[Records to process — start]
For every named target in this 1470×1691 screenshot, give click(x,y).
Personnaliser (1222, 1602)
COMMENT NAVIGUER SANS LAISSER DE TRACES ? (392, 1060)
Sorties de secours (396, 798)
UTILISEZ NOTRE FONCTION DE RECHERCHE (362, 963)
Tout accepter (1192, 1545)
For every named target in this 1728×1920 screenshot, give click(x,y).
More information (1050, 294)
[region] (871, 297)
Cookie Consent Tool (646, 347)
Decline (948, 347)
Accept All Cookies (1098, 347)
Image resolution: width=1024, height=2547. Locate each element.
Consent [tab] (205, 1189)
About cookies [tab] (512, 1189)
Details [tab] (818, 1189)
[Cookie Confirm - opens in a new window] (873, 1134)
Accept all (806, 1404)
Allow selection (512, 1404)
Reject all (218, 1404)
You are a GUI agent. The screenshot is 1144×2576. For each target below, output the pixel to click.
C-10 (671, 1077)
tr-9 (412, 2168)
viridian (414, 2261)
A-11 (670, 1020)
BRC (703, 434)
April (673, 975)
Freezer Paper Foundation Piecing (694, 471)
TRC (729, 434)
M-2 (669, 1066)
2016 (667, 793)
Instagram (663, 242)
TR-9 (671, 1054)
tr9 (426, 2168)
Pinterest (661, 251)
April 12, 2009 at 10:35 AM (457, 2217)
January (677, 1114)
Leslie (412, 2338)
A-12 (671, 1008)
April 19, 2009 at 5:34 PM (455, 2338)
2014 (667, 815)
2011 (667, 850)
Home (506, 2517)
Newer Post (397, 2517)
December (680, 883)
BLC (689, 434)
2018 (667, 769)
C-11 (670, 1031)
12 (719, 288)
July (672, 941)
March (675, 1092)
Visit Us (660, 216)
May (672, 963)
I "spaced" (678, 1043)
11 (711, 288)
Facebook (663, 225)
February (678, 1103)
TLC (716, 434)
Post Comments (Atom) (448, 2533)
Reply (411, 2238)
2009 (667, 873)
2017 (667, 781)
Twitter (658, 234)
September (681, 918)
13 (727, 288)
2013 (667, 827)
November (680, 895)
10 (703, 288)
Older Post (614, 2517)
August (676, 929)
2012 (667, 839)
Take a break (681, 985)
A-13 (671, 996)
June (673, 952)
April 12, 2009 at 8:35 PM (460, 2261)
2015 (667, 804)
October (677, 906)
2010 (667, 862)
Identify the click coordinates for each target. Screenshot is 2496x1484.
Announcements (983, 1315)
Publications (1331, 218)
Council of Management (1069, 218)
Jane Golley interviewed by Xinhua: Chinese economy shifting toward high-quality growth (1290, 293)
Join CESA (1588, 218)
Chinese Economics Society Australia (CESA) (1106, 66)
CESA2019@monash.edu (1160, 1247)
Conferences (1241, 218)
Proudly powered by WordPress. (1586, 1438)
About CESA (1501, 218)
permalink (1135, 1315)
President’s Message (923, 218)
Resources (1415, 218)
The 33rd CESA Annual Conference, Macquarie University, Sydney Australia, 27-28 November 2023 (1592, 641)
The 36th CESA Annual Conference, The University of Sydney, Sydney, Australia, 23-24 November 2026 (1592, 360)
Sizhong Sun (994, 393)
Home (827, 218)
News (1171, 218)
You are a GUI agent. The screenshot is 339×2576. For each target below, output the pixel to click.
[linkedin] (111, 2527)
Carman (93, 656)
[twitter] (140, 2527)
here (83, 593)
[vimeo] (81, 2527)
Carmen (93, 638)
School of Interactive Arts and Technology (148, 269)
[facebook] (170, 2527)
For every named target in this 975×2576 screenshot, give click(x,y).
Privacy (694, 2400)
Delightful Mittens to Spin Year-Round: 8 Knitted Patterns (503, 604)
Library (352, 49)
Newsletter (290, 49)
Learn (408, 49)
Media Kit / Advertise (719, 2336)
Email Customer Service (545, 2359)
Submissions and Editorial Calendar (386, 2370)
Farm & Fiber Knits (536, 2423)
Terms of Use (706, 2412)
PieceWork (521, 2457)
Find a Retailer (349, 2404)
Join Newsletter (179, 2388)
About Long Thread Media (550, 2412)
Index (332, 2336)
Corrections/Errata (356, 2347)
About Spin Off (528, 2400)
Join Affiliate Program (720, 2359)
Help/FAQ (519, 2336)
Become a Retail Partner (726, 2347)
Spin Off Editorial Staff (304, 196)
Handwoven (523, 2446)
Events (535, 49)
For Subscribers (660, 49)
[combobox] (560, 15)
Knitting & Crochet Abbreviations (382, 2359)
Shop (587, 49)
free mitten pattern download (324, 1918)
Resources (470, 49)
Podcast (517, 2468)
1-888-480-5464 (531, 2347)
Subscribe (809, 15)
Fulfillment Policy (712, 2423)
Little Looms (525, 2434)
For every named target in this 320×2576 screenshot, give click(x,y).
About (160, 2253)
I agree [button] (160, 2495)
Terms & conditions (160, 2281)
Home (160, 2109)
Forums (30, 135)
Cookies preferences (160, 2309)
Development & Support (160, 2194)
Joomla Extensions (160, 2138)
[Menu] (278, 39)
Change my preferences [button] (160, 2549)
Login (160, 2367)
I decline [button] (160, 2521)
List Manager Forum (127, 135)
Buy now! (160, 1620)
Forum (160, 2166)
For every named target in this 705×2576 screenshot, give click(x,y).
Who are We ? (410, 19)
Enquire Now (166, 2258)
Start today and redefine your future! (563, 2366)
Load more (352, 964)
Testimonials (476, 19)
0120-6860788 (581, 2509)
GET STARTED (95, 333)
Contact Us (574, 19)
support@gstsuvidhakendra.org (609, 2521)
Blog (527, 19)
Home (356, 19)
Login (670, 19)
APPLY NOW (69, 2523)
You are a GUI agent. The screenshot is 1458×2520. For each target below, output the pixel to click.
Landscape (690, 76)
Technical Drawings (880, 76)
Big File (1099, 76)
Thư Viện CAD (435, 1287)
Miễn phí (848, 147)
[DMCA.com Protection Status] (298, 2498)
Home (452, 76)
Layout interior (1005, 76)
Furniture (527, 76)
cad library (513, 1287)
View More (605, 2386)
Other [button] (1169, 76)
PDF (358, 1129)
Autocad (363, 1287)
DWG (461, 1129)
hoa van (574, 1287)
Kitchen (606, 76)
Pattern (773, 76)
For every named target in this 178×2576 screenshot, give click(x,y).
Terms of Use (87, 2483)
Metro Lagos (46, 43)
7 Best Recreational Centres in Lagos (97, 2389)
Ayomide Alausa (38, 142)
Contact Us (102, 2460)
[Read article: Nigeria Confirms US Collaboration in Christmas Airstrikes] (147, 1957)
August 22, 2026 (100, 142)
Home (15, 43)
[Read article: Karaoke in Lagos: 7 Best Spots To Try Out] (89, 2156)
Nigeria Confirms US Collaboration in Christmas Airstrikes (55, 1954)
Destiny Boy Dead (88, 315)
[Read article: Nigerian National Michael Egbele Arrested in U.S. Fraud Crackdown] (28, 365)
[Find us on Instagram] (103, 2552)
[Records to process — finish]
■ **What the task requires**
Each line of the data that holds "Terms" should be copied.

■ **Exercise answer**
Terms of Use (706, 2412)
Terms & conditions (160, 2281)
Terms of Use (87, 2483)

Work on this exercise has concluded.